Yeah. I'm just passionate about this stuff.

If the incident is reported, most likely.
What would happen if a CBSA agent got mad at a coworker and pointed a loaded weapon at them?

I have seen - first hand - the exact opposite in my line of work. Professional courtesy only gets you so far.
The case of a off-duty RCMP officer hitting a 14 year old and being told by the first cop on the scene to go home and wait before the scene was properly investigated comes to mind.

The public assumes that LEOs are experts in firearms handling. As a firearms instructor I can tell you this is not the case. Better than average, yes, but by no means "experts".
I agree about LEOs not being experts with firearms, both in the handling sense or laws surrounding them.
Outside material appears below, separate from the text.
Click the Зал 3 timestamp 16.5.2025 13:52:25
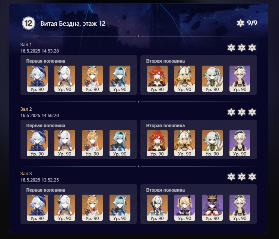Screen dimensions: 279x239 39,180
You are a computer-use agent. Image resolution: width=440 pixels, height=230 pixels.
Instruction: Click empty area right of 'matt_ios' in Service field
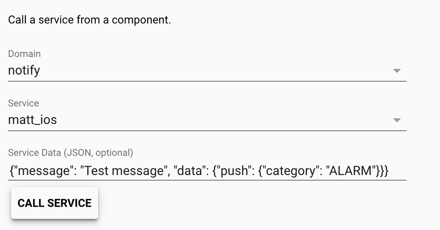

Pointing a loaded firearm at someone because you're mad is a completely different issue though.
 
The case of an off-duty RCMP officer hitting a 14 year old and being told by the first cop on the scene to go home and wait before the scene was properly investigated comes to mind.
Quick tell me what the “scene being properly investigated” looks like for an assault of a 14 year old?

Simple assault complaints unless there are extenuating circumstances are compelled to court without an arrest. For everyone. I know where Bill lives and I’ve id’d him. I get statements. If a charge is supported we just give them a court date on a document.
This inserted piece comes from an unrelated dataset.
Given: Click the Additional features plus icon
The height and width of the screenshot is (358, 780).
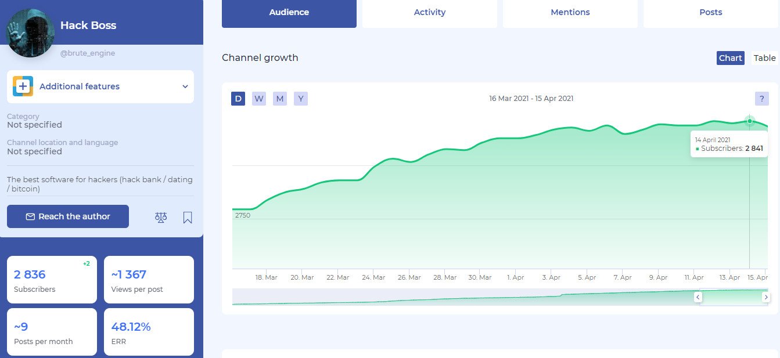Looking at the screenshot, I should (x=23, y=86).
In your case Cop Bill faces professional sanctions as well. So he gets to go through two investigations.
 
Yeah. I'm just passionate about this stuff.
That's admirable. Perhaps a VOT is in order.
What would happen if a CBSA agent got mad at a coworker and pointed a loaded weapon at them?
To my knowledge it hasn't happened yet. But suspensions have been handed out for lesser transgressions. And, for the umpteenth time on these forums, we are Border Services Officers not CBSA agents, despite what the MSM says. :)
I agree about LEOs not being experts with firearms, both in the handling sense or laws surrounding them.
BSO applicants (see what I did there) are required to successfully complete the CFSC and CRFSC prior to applying to CBSA, so there's that which gives them a bit of an advantage on a lot of other Canadian LEOs as far as understanding our byzantine firearms laws. That being said, we enforce or administer almost 100 federal acts and regulations so we can't be experts in all of them.
Pointing a loaded firearm at someone because you're mad is a completely different issue though.
I don't care who you are, that's just stupid and, if you don't face criminal sanctions, you should lose your privileges to carry a firearm for at least a substantial period of time and be re-trained and re-evaluated, as per agency policy.